僕がもの言う時、書く時に使いたくない言葉
2009年、民主党の鳩山由紀夫が総理大臣になった。
直近に小沢一郎が党首をおろされていて、たまたま党首になったところに政権が取れたものだから、期せずして行政の最高責任者となった。
彼の口癖が「思い」
このような便利な言葉は伝染力が強い。
メディア露出度が高い総理大臣が使ったものだから、加速度的に日本に蔓延した。
立派なことを言いながら、それを「個人的意見」だと予防線を張り、立場としての責任を曖昧にする時に使う狡猾なことば。
それが「思い」
行動がまちがっている人が、言動で自己を正当化する時に多用する。
「思い」を口にする人の特徴は次の3つ。
■自己顕示欲が強い
■責任感が乏しい
■言葉が軽い
「思い」は2009年から無責任な人たちの間で急速に広まった。
以下はその記録だ。
2009年10月14日
鳩山首相
過去最高44兆円の国債発行に当たり
「赤字国債は本来なら発行すべきではないが、税収の落ち込み具合を勘案する必要がある。赤字国債は発行したくないという基本的な思いはある」
自分は「思い」を思っているぞ、まともな感覚の持ち主だぞ。

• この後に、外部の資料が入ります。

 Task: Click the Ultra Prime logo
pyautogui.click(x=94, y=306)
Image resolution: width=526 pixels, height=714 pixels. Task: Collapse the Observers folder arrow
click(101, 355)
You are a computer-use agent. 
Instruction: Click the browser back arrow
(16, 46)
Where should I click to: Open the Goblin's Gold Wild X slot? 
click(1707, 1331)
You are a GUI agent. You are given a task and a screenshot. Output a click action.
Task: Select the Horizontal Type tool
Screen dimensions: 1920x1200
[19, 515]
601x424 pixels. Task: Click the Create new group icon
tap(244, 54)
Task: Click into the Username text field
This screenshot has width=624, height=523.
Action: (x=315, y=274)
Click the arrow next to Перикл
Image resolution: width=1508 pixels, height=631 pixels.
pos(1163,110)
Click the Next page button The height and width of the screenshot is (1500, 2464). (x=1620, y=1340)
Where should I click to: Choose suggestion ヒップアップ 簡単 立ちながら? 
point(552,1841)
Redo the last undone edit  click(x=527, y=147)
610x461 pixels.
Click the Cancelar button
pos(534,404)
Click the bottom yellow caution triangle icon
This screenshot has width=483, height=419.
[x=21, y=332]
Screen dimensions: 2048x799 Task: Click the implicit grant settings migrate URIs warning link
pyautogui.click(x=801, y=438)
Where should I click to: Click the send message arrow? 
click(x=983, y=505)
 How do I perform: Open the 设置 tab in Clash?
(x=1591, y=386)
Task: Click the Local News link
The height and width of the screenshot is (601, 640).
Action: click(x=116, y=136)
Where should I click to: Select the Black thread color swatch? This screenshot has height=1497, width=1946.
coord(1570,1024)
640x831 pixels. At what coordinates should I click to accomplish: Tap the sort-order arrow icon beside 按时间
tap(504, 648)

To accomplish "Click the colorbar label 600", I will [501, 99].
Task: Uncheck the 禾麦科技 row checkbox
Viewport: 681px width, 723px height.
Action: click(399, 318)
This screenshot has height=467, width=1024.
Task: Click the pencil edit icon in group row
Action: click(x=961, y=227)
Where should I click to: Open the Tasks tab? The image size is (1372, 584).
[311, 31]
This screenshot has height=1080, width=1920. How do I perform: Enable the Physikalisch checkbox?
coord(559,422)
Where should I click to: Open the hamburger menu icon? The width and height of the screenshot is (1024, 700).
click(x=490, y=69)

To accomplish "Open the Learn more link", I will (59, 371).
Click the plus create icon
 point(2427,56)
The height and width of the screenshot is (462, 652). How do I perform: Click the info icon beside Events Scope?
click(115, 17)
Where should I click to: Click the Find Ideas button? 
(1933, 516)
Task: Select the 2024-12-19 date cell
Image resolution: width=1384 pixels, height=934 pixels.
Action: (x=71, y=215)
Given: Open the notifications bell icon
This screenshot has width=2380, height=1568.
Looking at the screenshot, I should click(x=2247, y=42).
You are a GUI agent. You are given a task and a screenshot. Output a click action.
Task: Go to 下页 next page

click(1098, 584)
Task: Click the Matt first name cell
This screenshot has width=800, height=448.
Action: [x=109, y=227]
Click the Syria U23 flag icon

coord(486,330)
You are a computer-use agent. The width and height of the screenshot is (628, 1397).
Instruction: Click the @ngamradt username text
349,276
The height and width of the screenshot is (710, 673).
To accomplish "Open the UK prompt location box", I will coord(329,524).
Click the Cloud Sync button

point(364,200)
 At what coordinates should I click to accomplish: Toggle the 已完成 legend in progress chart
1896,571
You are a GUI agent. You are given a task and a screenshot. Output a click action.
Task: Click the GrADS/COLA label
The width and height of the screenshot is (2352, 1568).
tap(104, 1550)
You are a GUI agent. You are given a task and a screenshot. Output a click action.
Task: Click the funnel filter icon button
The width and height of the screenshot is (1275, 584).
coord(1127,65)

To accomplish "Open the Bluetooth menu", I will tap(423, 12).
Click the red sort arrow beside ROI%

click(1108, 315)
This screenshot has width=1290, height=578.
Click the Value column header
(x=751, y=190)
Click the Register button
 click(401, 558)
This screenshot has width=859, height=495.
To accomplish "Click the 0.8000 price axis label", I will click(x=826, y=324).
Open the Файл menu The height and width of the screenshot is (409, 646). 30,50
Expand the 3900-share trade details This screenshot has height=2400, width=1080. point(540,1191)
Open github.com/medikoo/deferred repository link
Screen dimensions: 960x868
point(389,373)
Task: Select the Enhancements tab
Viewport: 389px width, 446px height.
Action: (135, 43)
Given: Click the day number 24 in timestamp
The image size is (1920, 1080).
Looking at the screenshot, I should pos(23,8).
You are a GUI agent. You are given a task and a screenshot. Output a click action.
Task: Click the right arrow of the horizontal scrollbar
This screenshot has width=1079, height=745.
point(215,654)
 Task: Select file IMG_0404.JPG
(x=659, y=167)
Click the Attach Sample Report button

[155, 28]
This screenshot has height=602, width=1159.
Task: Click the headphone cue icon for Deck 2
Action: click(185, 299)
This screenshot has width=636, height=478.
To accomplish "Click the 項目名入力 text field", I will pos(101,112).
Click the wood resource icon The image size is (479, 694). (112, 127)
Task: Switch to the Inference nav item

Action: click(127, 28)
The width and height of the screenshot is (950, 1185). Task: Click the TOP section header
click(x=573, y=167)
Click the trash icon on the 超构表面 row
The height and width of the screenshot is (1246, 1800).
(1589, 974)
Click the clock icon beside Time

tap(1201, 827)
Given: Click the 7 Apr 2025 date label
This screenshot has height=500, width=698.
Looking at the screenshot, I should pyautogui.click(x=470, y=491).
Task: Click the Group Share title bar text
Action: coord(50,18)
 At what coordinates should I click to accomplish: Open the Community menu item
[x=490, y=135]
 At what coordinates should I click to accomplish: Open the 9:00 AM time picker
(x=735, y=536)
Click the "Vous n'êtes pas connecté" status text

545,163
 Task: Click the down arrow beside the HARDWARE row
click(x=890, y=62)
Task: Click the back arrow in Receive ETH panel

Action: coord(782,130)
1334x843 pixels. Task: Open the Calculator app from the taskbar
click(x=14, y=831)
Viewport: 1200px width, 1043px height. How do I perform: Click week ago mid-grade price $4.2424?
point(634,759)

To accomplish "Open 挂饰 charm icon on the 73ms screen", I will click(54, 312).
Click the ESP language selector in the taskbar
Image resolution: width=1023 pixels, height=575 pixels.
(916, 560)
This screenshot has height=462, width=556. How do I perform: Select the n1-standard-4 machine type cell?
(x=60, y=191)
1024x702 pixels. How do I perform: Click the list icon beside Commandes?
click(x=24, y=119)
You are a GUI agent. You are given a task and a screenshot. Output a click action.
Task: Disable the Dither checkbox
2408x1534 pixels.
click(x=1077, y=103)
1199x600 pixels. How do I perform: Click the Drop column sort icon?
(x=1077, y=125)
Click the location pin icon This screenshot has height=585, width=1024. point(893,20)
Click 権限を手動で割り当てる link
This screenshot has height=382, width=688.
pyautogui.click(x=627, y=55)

と自己防衛しているのだが、その後の体たらくをみれば「思い」を口にする人の危うさが際立つ。
2010年1月23日
東京都江戸川区で7歳の男児が親から暴行を受けて死亡した事件を受けて
男児が通う学校長
「もっと注意深くしていればという思いがある」
文科相
「教育現場に、感度が低いという思いがある」
この2人は自己防衛していない。
だがその責任を曖昧にする(言葉の強さを和らげる)ために「思い」を使っている。
「もっと注意深くしていればと思う」
「感度が低いと思う」
と言えばよいことだ。
「牛丼並盛りです」を「牛丼並盛りになります」と言うように「思い」を婉曲表現として使っている。
「思い」を口にする人は、自分の言葉を持たない。
「思い」ブームが始まり、こんなシリアスな場面ですら「思い」で自己防衛してしまうことに慄然とした。